Mother with baby forced to dive for safety when gunman opens fire in Minneapolis
MINNEAPOLIS (FOX 9) - A north Minneapolis woman dove to the ground to protect her baby Monday night when the family got caught in the middle of shots being fired.
Mercedes Thomas-Foster and her family were just heading to a bus stop when they started hearing gunshots at Lyndale and Broadway avenues.
Thomas-Foster was with her seven-month-old baby with her husband a bit behind them with their two and three-year-old boys. She was about to run to him but suddenly she says there was divine intervention.
"When God told me to stop and drop that’s what I did because had I went anywhere I would have gotten hit," said Thomas-Foster.
With her baby tucked underneath, she waited for the shots to stop.
"I laid on the ground, I put my body over my seven-month-old daughter and I looked across the parking lot at my husband trying to figure out what to do with our two sons because they’re in a stroller," she recalled.
But finally, she heard silence.
"I took a look around and there were bullet shells surrounding me and my daughter," she said.
Thomas-Foster says the shooter wasn't aiming at anything or anyone. He was shooting just to shoot, spending 20 to 30 rounds. Thomas-Foster says she was traumatized but even more so she was furious.

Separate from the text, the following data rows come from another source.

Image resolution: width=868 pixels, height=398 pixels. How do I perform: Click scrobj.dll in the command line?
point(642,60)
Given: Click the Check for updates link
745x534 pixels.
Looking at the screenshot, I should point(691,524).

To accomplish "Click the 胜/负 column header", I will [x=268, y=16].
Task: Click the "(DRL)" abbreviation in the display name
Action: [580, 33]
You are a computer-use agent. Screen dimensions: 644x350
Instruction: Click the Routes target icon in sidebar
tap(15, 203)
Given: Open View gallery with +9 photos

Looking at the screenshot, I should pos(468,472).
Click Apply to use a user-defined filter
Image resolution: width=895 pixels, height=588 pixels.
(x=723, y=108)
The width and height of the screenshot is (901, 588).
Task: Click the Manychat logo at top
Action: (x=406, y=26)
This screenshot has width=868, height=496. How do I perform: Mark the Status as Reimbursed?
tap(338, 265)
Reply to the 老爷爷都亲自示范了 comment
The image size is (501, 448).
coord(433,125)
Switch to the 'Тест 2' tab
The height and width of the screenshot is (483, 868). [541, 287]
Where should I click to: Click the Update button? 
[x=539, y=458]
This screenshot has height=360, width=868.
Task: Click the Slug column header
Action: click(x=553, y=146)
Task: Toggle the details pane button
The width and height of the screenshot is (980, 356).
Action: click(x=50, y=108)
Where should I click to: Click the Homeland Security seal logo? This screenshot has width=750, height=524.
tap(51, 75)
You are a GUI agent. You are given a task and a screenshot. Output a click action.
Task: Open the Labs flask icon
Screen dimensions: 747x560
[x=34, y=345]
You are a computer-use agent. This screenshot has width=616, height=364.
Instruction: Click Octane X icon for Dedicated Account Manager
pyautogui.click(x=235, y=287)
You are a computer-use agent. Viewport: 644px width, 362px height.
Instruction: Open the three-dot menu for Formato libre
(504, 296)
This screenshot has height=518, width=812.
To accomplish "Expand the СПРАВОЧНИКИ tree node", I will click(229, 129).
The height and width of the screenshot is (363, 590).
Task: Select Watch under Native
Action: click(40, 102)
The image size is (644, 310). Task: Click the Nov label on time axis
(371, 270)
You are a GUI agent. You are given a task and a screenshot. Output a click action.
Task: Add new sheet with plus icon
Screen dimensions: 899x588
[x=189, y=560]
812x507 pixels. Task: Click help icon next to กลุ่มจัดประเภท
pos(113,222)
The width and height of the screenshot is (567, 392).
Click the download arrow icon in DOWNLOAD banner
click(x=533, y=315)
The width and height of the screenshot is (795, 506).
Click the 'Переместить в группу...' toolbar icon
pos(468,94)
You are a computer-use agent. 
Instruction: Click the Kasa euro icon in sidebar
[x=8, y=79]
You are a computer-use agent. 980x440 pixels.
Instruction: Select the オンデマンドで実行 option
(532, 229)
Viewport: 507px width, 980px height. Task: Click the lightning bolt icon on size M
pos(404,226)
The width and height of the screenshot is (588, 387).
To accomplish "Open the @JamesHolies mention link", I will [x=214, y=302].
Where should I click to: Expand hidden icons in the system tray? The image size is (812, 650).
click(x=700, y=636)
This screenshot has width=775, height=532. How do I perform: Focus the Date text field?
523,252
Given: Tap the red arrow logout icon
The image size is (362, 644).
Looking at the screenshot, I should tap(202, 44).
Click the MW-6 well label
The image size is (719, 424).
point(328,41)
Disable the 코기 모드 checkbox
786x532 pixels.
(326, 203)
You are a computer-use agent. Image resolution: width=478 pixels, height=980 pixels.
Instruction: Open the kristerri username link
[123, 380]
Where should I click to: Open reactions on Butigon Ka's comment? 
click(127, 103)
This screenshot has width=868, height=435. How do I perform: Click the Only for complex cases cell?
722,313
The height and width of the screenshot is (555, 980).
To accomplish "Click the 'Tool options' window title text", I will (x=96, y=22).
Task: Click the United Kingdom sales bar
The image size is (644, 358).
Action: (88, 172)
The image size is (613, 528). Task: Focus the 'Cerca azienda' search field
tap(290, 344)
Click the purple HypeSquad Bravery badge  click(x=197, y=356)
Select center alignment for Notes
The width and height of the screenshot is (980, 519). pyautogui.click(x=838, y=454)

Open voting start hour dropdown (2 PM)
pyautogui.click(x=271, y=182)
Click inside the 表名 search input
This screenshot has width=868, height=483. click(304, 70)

"We like to scream Black lives matter but who do Black lives matter to?" asked Thomas-Foster. "And when will Black lives matter to Black lives?"
Some might be terrified to speak out to take on the shooters but not Thomas-Foster.
"They already coming after us," she said. "When you shoot a bullet and you have no aim and you’re not aiming at anybody? You already coming after me."
"When you noticed that that was a family of five and we were no threat, they already coming after us," she added. "What am I scared of? These wannabe thugs, these wannabe gangsters these wannabe OGs? Gang bangers? Who am I scared of."
"How about this: be mature enough and have a conversation. No, I’m not scared, want to know why? Because instead of shooting a gun or fighting, I know how to talk. I know how to have a civilized conversation, you understand, even when I’m hurting."